The Chinese have a long tradition of using herbs and spices to boost a dish’s flavor (and provide nutritional benefits). You can now find many Chinese herbs and spices at supermarkets and specialty food stores. For Chinese culinary creations, you can’t go wrong with these Chinese herbs and spices:

  • Chinese five-spice powder: The Chinese have long believed that the number five has special curative and healing powers, which is why this light cocoa-colored powder originally contained five specific spices.

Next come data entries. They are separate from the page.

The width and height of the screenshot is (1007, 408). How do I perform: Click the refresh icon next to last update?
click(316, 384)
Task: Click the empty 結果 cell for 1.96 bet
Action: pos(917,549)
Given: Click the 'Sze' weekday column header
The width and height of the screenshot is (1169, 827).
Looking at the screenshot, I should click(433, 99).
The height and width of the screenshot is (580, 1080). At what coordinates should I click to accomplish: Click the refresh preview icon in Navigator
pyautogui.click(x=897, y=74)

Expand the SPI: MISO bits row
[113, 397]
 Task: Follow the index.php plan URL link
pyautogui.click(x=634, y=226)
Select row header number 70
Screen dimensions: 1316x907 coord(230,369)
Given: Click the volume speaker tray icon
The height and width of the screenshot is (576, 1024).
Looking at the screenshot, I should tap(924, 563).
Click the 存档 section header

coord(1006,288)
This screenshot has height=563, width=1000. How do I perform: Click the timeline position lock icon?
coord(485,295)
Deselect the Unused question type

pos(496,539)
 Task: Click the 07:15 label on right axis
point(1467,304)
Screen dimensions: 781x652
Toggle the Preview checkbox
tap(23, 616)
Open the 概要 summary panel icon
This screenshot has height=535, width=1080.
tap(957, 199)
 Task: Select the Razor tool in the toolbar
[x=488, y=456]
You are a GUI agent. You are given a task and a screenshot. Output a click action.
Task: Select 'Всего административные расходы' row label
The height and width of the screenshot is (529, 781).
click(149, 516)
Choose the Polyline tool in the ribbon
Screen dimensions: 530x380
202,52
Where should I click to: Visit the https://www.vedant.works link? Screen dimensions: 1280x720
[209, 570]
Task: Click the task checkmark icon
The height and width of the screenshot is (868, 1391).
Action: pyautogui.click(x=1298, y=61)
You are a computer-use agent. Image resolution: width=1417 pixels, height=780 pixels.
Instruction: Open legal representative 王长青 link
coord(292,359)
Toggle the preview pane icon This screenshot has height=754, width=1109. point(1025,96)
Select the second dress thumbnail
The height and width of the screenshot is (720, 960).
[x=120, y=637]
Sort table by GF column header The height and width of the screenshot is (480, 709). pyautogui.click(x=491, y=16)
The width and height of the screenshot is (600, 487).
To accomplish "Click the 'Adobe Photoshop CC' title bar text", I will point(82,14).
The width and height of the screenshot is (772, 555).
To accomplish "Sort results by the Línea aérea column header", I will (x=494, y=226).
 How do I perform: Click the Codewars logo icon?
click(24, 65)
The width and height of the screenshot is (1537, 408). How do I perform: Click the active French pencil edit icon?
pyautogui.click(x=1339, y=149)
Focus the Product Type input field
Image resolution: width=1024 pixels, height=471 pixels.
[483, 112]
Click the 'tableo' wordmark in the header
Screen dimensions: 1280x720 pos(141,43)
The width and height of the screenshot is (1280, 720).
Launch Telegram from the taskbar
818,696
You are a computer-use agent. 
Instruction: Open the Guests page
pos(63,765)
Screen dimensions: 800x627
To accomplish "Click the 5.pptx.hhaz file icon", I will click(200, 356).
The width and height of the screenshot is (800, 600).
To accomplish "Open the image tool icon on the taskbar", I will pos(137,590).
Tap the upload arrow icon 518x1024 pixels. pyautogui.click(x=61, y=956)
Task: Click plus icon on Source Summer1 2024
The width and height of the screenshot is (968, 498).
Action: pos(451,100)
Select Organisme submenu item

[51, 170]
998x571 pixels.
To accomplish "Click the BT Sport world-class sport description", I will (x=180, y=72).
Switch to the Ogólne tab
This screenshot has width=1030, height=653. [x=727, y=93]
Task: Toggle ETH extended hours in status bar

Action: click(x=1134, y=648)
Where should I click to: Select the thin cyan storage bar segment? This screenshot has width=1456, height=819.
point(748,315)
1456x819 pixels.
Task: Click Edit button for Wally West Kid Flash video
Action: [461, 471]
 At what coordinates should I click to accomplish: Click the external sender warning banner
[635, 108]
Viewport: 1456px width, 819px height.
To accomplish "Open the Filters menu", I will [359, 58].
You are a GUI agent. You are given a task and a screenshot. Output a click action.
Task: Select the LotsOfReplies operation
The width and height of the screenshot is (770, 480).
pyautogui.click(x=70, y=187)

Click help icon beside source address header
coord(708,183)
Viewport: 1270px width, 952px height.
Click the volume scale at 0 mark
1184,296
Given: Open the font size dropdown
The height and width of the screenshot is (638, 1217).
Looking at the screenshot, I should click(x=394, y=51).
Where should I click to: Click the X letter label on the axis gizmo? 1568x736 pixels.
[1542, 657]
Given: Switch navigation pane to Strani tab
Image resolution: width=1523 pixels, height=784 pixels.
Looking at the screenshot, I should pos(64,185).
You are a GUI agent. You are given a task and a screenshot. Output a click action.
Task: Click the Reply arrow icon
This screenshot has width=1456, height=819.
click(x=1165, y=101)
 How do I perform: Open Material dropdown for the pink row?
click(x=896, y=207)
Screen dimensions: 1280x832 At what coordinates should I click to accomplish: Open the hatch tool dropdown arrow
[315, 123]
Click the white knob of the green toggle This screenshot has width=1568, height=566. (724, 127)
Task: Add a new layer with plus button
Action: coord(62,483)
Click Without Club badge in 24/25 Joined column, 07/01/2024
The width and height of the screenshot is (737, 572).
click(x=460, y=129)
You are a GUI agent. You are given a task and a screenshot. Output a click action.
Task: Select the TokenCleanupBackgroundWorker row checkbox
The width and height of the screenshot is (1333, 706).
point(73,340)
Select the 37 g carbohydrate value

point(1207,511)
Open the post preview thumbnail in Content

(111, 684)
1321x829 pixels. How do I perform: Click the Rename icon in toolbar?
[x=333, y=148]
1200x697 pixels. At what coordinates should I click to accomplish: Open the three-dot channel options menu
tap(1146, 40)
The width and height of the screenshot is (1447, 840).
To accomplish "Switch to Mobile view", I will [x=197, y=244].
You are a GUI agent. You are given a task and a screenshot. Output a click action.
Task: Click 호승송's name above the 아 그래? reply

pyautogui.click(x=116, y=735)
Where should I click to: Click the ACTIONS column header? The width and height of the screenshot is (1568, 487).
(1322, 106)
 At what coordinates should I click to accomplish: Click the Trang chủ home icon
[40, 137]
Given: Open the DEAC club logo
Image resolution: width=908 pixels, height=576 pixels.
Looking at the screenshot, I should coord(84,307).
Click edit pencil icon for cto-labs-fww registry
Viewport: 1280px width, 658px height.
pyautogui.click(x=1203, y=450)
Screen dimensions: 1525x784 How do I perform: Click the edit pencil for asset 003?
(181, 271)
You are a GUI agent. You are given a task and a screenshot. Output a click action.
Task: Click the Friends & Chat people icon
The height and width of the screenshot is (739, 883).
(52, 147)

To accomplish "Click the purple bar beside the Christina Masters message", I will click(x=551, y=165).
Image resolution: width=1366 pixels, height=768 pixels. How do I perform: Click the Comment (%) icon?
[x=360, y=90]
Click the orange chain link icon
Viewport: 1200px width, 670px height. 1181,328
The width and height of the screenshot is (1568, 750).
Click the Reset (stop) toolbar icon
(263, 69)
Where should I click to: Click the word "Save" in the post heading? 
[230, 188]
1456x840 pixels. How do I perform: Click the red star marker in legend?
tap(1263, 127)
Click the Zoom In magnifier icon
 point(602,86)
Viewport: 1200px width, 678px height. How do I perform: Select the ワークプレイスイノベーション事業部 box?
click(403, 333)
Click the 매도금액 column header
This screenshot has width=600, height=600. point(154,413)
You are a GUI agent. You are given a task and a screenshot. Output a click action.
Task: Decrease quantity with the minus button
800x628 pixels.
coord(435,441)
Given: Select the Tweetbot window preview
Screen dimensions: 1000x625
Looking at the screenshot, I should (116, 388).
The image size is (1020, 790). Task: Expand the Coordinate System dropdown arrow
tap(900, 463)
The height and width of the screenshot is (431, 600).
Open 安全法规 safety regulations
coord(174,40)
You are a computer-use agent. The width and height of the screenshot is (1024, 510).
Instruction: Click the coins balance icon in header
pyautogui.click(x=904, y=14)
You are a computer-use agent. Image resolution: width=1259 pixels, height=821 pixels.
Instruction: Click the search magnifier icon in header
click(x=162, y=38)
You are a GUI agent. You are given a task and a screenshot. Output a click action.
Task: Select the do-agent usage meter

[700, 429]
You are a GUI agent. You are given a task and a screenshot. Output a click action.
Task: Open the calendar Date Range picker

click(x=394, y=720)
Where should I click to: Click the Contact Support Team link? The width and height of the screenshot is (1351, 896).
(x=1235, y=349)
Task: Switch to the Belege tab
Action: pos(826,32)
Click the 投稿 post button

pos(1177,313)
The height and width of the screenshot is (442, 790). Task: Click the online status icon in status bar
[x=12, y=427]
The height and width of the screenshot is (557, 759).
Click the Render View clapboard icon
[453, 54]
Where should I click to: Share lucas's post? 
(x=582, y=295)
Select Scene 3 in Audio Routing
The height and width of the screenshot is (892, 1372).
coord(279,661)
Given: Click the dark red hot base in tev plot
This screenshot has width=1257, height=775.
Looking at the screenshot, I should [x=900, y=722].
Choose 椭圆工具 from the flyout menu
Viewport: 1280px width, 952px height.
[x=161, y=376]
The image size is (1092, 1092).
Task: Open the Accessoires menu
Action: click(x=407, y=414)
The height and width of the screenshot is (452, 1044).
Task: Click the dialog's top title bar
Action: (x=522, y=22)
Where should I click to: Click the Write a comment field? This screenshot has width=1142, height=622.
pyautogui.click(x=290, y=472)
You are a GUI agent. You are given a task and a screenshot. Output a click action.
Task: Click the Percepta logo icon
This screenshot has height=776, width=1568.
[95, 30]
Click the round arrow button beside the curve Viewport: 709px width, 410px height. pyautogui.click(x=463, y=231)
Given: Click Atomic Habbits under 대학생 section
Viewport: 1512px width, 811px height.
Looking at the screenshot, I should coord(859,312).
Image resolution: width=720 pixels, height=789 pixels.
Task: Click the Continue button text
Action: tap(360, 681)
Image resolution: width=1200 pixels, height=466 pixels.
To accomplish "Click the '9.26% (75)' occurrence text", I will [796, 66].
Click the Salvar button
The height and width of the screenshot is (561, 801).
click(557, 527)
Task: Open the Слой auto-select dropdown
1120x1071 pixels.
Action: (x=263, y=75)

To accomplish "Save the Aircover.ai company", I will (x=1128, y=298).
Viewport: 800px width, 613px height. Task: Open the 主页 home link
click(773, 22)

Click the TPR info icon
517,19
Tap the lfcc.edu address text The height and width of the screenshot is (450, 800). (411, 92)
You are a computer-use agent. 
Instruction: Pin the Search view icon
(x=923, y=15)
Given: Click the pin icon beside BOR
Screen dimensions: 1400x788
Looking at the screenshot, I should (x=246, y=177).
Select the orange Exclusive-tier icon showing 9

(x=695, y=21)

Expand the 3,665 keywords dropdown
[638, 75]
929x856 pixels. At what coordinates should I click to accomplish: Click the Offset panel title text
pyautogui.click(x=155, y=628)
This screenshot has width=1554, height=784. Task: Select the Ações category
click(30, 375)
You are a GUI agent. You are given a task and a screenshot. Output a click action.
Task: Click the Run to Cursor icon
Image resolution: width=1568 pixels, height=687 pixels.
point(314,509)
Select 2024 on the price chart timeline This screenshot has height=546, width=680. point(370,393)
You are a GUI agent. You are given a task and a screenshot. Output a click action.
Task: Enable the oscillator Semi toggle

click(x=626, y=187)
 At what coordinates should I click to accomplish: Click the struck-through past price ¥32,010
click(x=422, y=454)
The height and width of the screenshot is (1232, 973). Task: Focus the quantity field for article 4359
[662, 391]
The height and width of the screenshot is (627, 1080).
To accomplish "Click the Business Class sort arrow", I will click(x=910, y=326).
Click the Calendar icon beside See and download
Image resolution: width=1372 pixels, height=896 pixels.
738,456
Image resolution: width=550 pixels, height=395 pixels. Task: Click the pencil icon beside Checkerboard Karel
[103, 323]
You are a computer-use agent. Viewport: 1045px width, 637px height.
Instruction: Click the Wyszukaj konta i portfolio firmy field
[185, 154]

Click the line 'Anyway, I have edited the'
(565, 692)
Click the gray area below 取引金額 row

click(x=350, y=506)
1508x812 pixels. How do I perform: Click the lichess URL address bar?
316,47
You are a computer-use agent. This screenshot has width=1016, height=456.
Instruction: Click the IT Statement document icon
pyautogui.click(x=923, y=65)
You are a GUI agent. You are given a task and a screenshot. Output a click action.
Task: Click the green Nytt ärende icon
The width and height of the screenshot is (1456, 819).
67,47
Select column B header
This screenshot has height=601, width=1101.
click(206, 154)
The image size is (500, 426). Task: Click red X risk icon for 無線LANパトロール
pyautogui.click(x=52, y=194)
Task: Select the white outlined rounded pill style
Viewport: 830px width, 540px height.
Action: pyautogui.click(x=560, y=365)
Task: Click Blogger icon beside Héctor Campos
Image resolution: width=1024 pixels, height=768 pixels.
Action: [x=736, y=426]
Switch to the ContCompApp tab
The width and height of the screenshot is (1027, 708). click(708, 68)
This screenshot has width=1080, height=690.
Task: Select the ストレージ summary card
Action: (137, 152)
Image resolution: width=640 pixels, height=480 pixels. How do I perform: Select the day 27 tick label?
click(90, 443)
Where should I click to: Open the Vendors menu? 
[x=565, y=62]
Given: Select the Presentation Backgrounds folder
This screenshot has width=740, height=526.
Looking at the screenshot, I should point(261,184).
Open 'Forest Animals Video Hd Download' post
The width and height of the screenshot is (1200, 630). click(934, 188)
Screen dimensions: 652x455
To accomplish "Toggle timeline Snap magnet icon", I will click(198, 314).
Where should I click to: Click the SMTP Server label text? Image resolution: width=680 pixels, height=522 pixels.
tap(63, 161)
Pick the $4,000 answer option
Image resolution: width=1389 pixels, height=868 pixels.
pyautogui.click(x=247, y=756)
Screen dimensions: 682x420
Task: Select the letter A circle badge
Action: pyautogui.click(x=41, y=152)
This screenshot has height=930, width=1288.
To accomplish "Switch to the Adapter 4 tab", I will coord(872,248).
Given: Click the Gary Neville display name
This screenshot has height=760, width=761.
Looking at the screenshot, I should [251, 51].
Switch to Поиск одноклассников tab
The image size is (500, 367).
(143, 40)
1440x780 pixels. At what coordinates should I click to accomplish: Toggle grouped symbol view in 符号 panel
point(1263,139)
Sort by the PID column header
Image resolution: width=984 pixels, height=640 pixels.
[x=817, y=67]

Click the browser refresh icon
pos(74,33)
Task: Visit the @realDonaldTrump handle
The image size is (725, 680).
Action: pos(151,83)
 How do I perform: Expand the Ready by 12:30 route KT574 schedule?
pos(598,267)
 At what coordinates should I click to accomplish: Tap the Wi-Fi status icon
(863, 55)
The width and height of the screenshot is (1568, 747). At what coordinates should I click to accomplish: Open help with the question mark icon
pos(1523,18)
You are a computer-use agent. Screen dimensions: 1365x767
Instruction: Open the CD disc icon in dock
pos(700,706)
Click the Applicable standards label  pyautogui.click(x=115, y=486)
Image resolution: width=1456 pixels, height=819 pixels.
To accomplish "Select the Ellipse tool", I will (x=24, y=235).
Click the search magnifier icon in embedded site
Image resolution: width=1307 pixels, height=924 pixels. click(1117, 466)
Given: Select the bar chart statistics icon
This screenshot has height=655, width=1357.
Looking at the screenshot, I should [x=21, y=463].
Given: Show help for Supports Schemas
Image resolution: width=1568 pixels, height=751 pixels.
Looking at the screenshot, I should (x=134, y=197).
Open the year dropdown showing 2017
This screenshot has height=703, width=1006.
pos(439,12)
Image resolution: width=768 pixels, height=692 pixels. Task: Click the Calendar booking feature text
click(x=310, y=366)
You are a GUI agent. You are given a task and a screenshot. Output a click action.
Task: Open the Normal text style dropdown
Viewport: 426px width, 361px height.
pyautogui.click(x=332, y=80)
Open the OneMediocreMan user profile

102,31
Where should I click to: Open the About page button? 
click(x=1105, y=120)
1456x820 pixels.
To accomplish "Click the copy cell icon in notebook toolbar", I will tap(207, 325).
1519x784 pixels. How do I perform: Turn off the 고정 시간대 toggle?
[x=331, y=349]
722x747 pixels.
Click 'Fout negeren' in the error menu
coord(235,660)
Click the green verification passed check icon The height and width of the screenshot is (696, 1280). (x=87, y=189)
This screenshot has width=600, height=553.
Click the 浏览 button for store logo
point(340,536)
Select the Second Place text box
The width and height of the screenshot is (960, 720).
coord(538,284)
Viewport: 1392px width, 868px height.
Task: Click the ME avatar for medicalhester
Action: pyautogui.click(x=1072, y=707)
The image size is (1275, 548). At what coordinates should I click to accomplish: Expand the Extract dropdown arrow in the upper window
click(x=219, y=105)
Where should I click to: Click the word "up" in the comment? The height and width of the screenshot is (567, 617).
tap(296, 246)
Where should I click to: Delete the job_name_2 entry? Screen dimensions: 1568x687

    Nowadays, five-spice powder contains quite a few more spices including cinnamon, star anise, fennel, clove, ginger, licorice, Sichuan peppercorn, and dried tangerine peel.

  • Chinese hot mustard: A condiment with a pungent, horseradish-like fieriness. Chinese hot mustards are available already prepared or in powdered form.

  • Ginger: This pale golden, knobby, hand-shaped rhizome (it’s not actually a root) has the perfect combination of enchanting aroma, spicy bite, and natural sweetness. Choose ginger that is hard, heavy, and free of wrinkles and mold.

  • Sichuan peppercorns: Black peppercorns are no substitute for these dried, reddish brown berries with a unique woodsy fragrance and pleasantly numbing tang. In fact, the two aren’t even related.

    Get the most flavor out of your Sichuan peppercorns by toasting them in a dry frying pan over low heat until they become fragrant, and then add them to your recipe. You can work with either whole peppercorns or ones that are crushed to a powder.

  • Star anise: These approximately 1-inch, star-shaped pods have points, each containing a shiny, mahogany-colored seed. Star anise has a licorice flavor.